Over 1,000 students, alumni, and members of campus groups at Georgetown and George Washington University signed a petition to block the Department of Homeland Security and Immigration and Customs Enforcement from participating in a law school job fair.
“ICE is a fascist organization, tasked with carrying out ethnic cleansing, family separation, and extreme brutality and violence,” states a letter to the deans of the two universities’ law schools.
Georgetown and George Washington University are hosting the Public Sector Recruiting Program on Friday, a virtual career fair for law students interested in public sector jobs, The Hoya, Georgetown University’s oldest student-run paper, reports.
The petition claims that ICE is “violating the human rights of immigrant communities and obfuscating the fact that the United States is a country stolen from Indigenous communities and built by enslaving Black people.”

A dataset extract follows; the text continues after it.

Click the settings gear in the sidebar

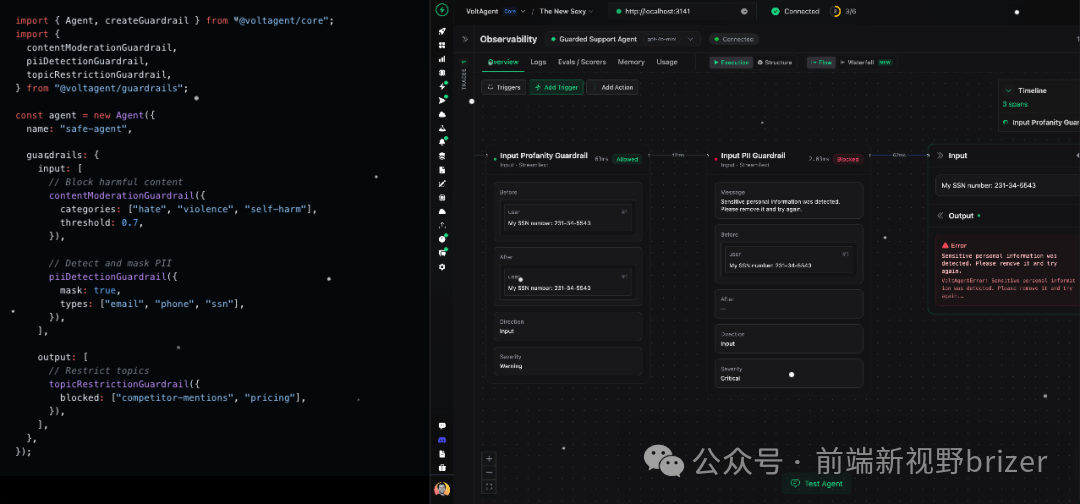pyautogui.click(x=442, y=267)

The law schools did not honor the request. Representatives of the two agencies were still permitted to attend the career fair, according to the Georgetown Voice, another student-run newspaper.
As a result of ICE and DHS participating in the job fair, multiple groups, including the Southern Poverty Law Center and the Asian Pacific American Legal Resource Center, chose not to participate in the career fair, The Georgetown Voice reports.

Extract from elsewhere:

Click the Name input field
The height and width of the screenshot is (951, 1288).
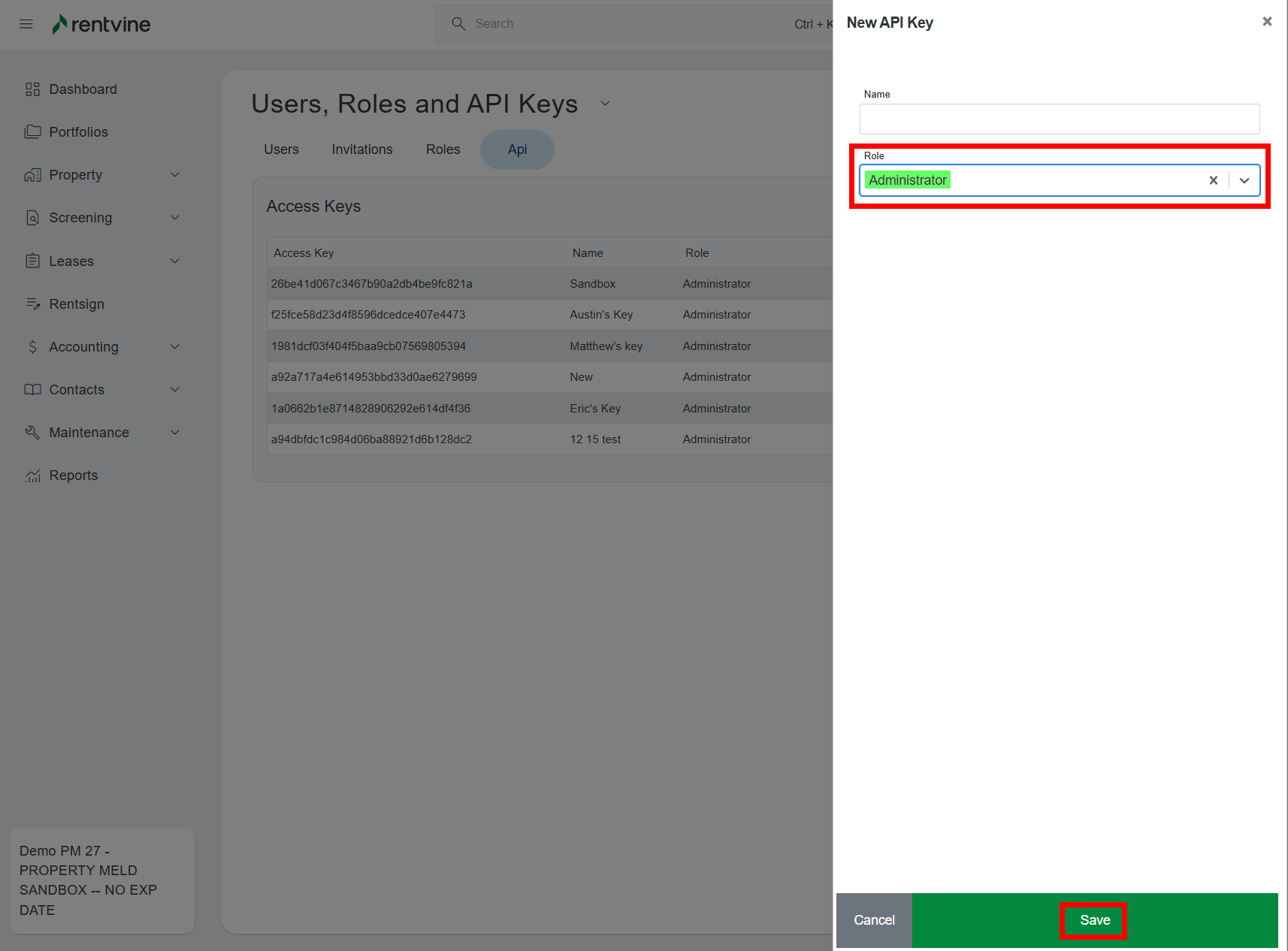pyautogui.click(x=1059, y=119)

The push to block the agencies came as the Trump administration continues large scale immigration enforcement operations in cities across the U.S. despite protests and increased threats against immigration officials.
Since Trump returned to the White House just over a year ago, ICE agents are facing a 1,300% increase in assaults and an 8,000% increase in death threats, according to the homeland security department.

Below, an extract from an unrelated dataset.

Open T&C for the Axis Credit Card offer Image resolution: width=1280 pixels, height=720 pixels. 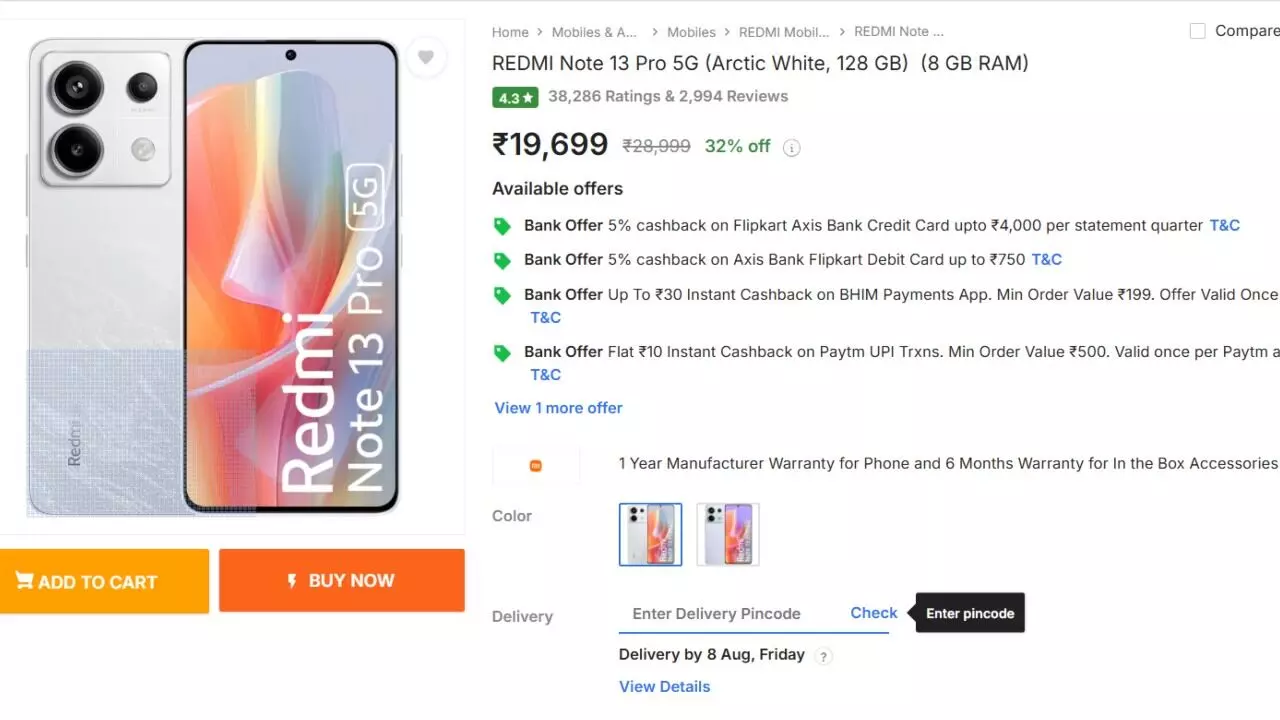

Minneapolis has become a flashpoint for anti-ICE protests following an ICE-involved shooting on Jan. 7 that left 37-year-old Renee Good dead.
Good, according to DHS Secretary Kristi Noem, attempted to use her vehicle as a weapon against the ICE agent. Some eyewitnesses and Democratic officials disputed that account, saying Good attempted to drive away from agents.
As recently as Friday morning, protesters gathered outside a federal building in Minneapolis where Greg Bovino, U.S. Border Patrol commander, and Marcos Charles, ICE Executive Assistant Director of Enforcement and Removal Operations, held a press conference to discuss immigration enforcement operations in the city.
“They’re trying to … impede us from getting out of the building and going to do our mission,” Charles said. “I will tell you right now, they’re going to fail, because no matter what they put up in front of us, we are here to do a job to protect this community, to protect Minnesotans, and to keep the criminal legal aliens off the street.”